» **DATASET EXCERPTS**:
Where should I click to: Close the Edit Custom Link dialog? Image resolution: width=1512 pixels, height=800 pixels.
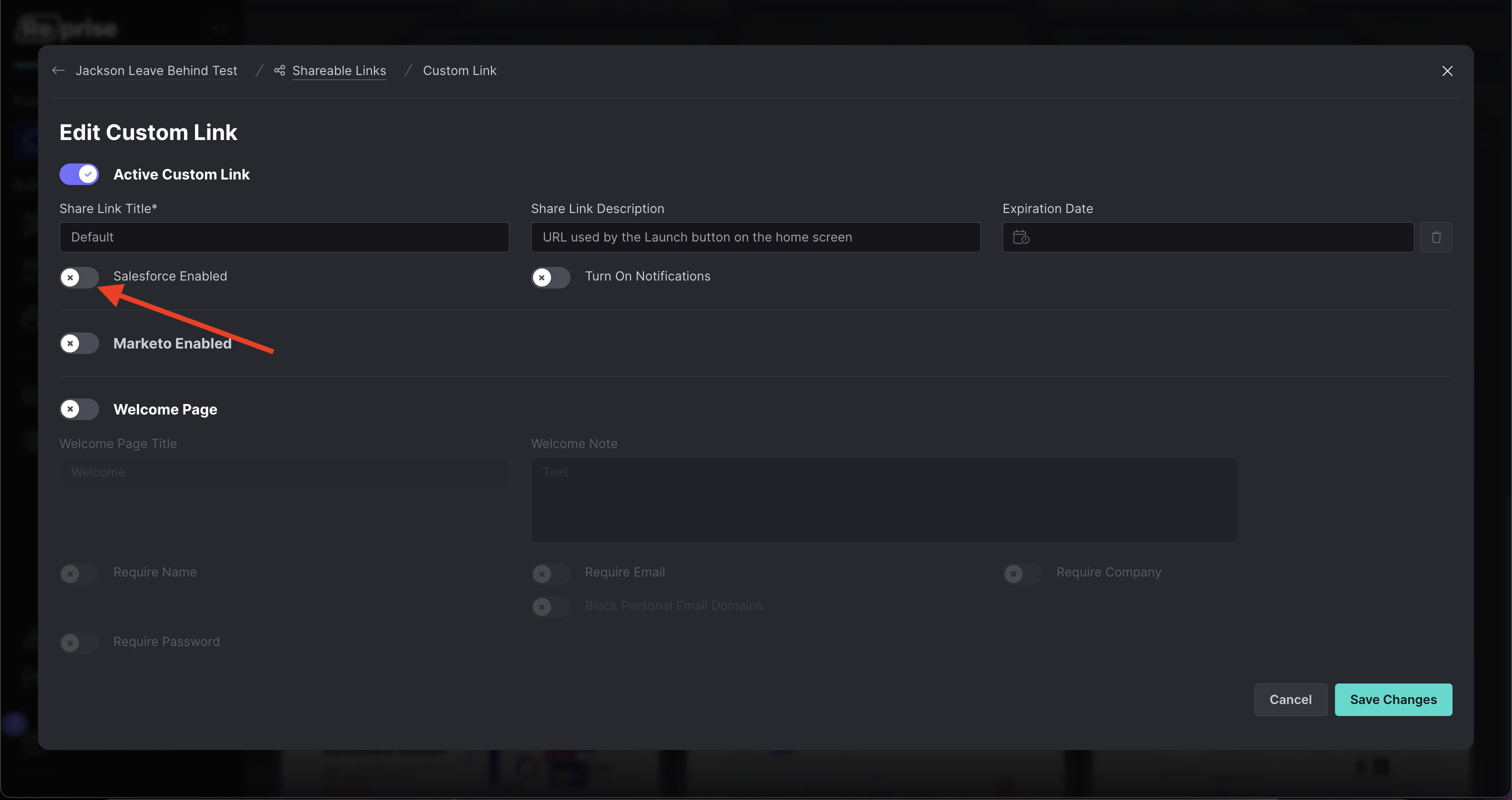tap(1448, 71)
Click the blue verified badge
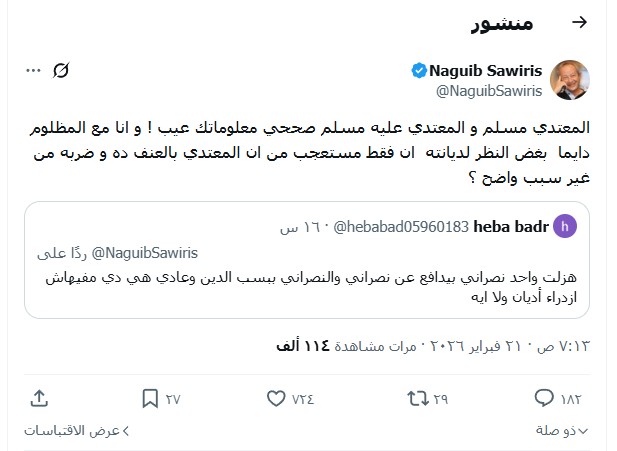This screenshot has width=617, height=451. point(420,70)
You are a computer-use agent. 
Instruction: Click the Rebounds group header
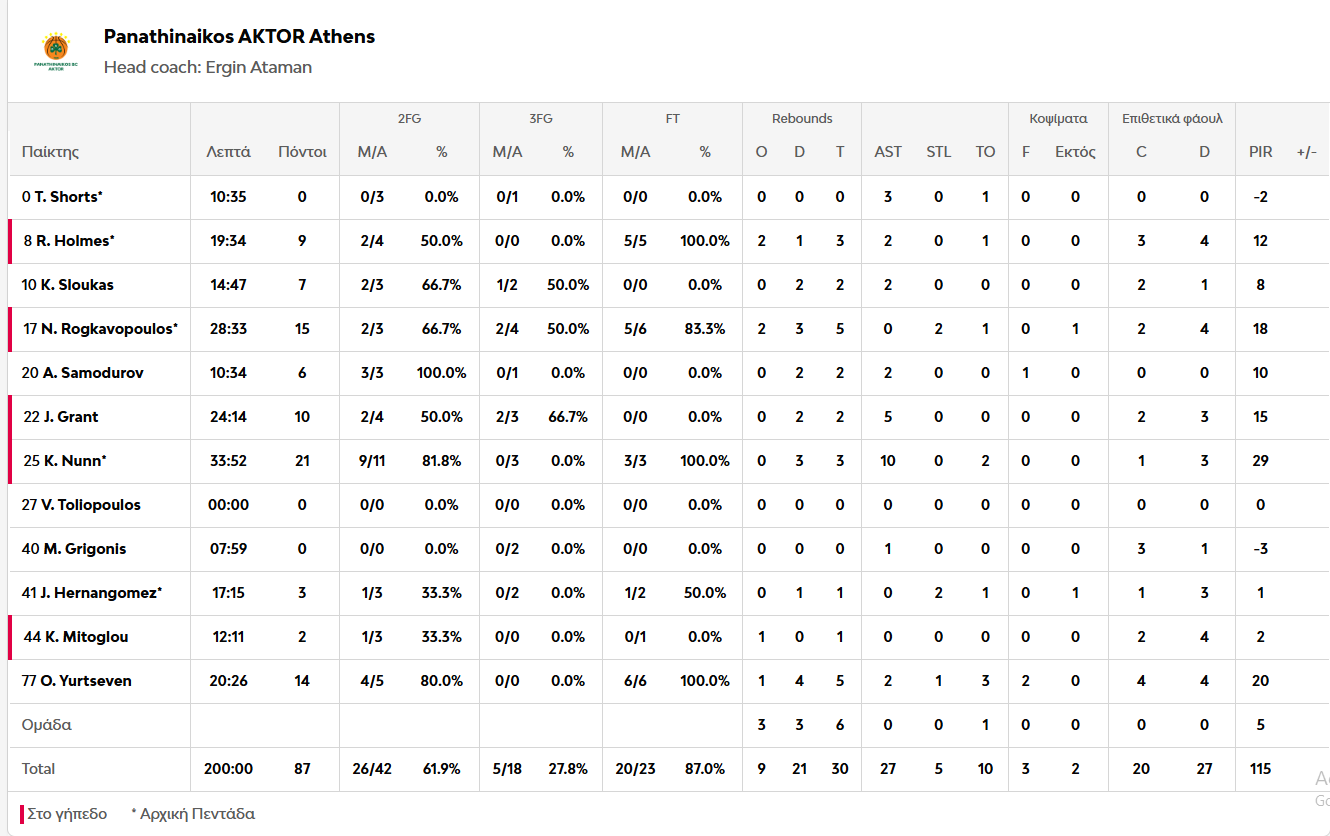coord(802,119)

» **PROBLEM REQUIREMENTS**:
Starting at the line that holds "You are a computer-use agent.", print each line through the last one of the entries above, exactly and with both ends included; no pictures.

» **SOLUTION BELOW**:
You are a computer-use agent. 
Instruction: Click the Rebounds group header
coord(802,119)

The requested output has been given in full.